One of the biggest breakthrough in HIV clinical research, since the outbreak of the epidemic 30 years ago, is the recent success in a clinical trial of a new HIV prevention approach based on the daily use of the antiretroviral drug Truvada by HIV negative person to prevent HIV transmission (Called PrEP, for Pre-Exposure Prophylaxis).
The results of the iPrEX trial raised hope but also many questions and concerns as showed by the ensuing debate about what the next step should be. Divergences culminated with the Aids Health Foundation (AHF) petitioning the FDA not to consider Gilead’s request for a licence to use Truvada for the prevention of HIV infection and a joint counter response by a number of HIV advocacy organisations.

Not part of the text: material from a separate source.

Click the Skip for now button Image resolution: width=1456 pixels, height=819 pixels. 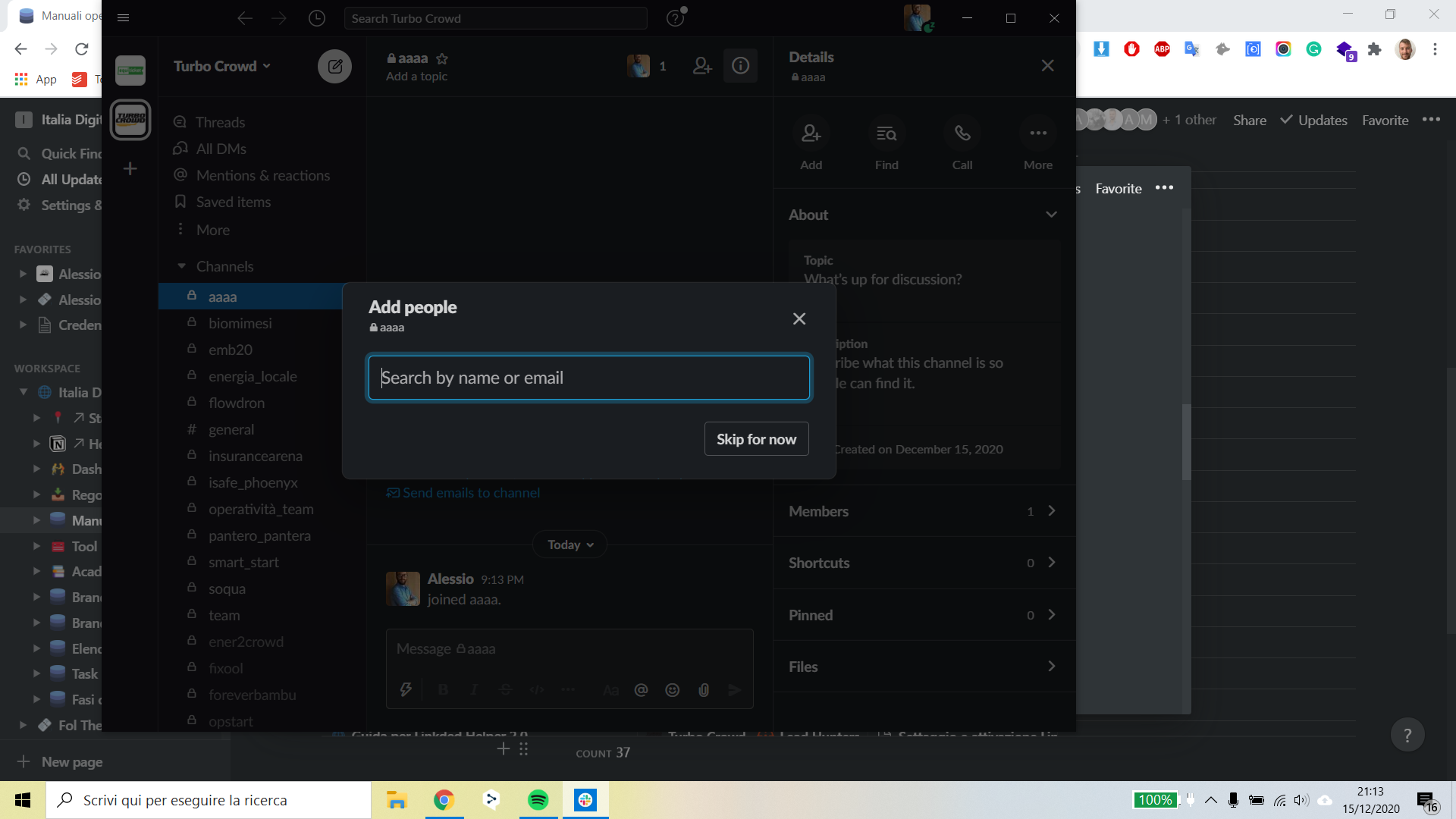tap(756, 439)

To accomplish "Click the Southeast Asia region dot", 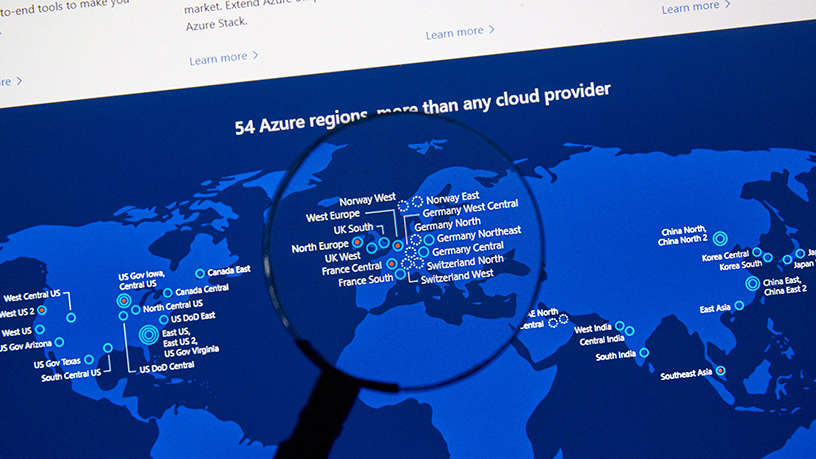I will click(721, 371).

But for me as an advocate and an African living in Europe, the most important thing on my mind is “Will Africa be able to access PrEP?” Providing ARV to HIV negative people in Africa needs to be considered in light of the challenge of accessing treatment in Africa, where more than 50% of HIV positive people in the world live (UNAIDS report).
Even if PrEP drugs become available, what are the mechanisms in place to ensure that it will not be tribalized in a continent where there are some indications that access to ARVs is based on political and ethnical loyalty and where there are evidences of bribery at the delivery point, misused of funds and a non-negligible ARVs black market leading to ARVs being dispensed to increasing numbers of patients at the periphery of the health system. One has to be skeptical about the PrEP implementation process in this context.